*** Opening GIVEN ENTRIES ***

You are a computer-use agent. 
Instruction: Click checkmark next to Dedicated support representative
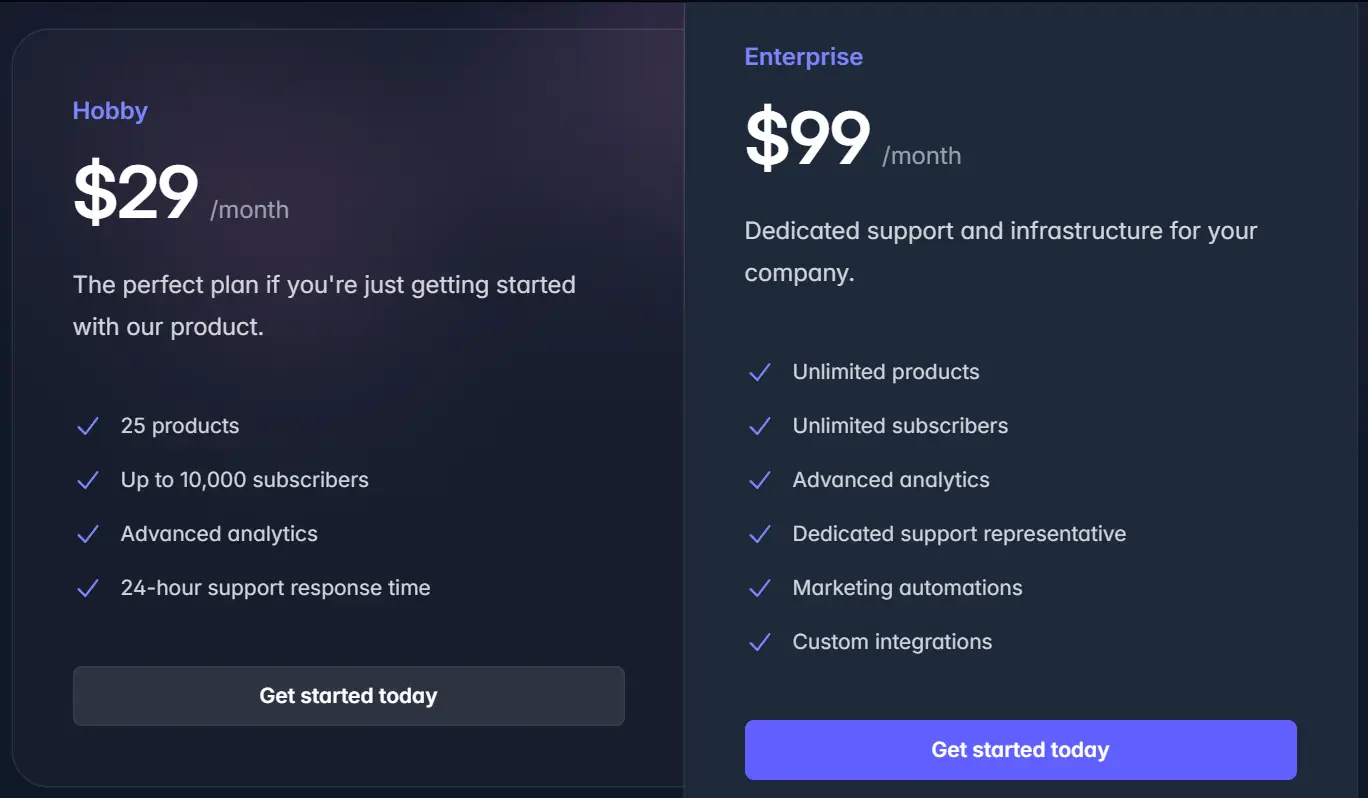(x=760, y=535)
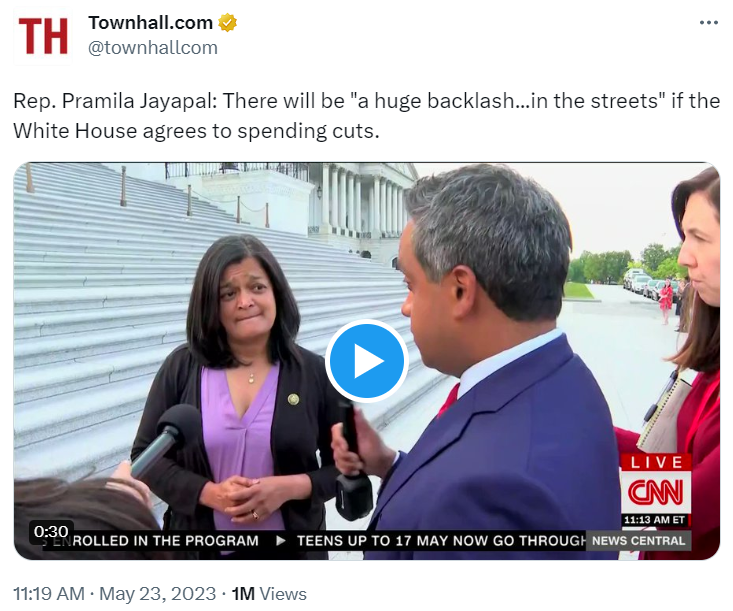This screenshot has height=611, width=733.
Task: Click the ticker arrow before TEENS
Action: click(281, 541)
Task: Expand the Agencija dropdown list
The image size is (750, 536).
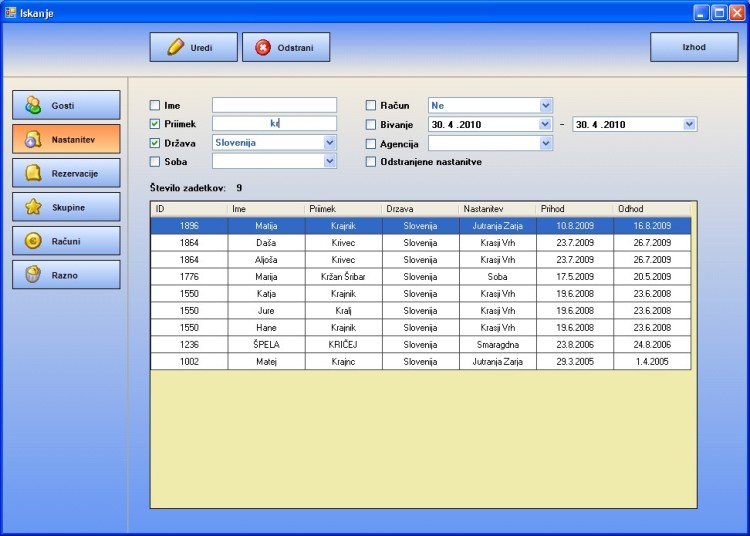Action: point(545,143)
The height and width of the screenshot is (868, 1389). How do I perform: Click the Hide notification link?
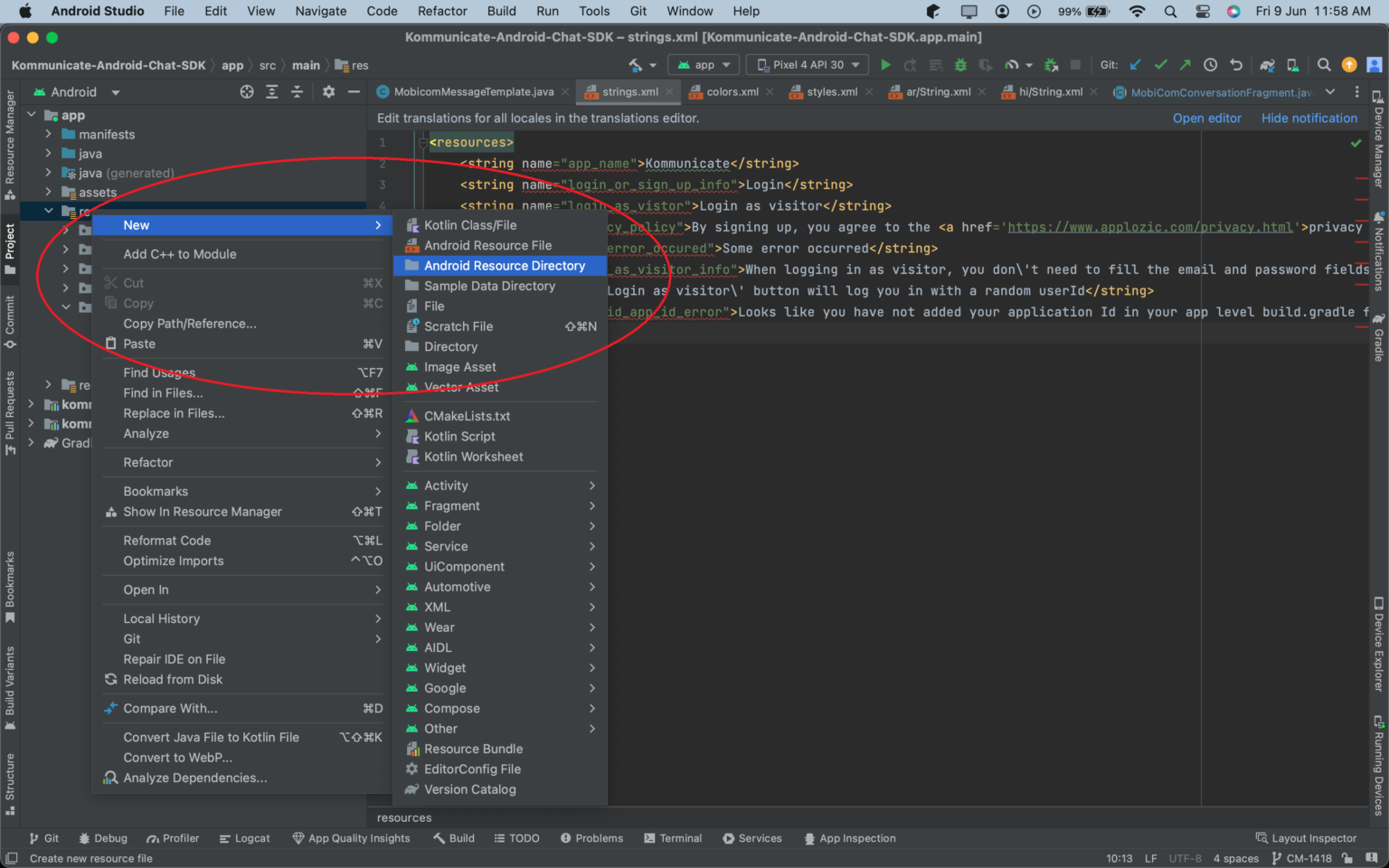coord(1309,118)
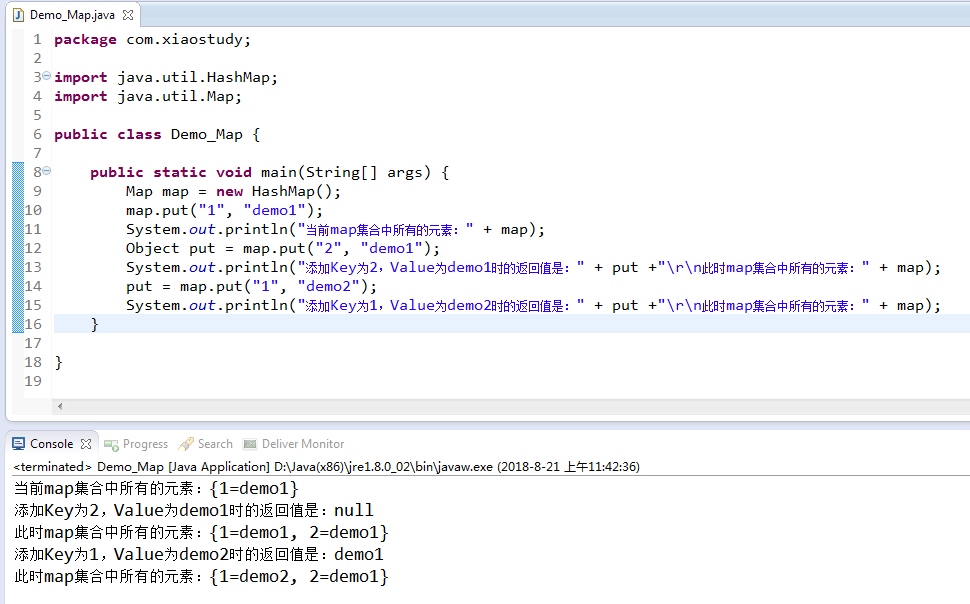The width and height of the screenshot is (970, 604).
Task: Click the horizontal scrollbar left arrow
Action: click(x=60, y=407)
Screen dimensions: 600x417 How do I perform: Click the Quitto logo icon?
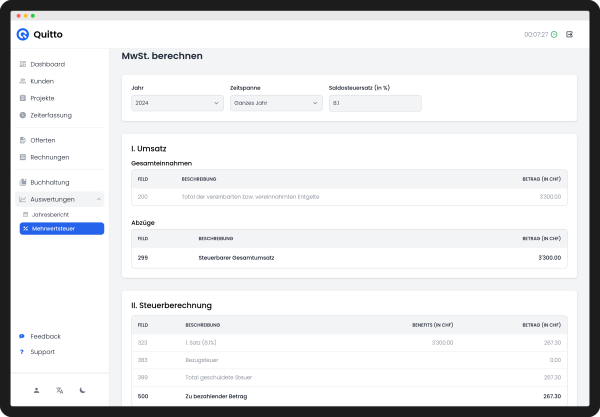(x=23, y=34)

*** Closing GIVEN ENTRIES ***

### EXERCISE DETAILS
When a picture appears among the entries, skip it; transcribe everything else exactly.

### SOLUTION TO THIS PROBLEM
You are a computer-use agent. 
Instruction: Click checkmark next to Dedicated support representative
(x=760, y=535)
This screenshot has height=611, width=733.
Task: Click the ticker arrow before TEENS
Action: click(281, 541)
Task: Expand the Agencija dropdown list
The image size is (750, 536).
Action: point(545,143)
The height and width of the screenshot is (868, 1389). How do I perform: Click the Hide notification link?
coord(1309,118)
The width and height of the screenshot is (970, 604).
Task: Click the horizontal scrollbar left arrow
Action: click(x=60, y=407)
Screen dimensions: 600x417 How do I perform: Click the Quitto logo icon?
(x=23, y=34)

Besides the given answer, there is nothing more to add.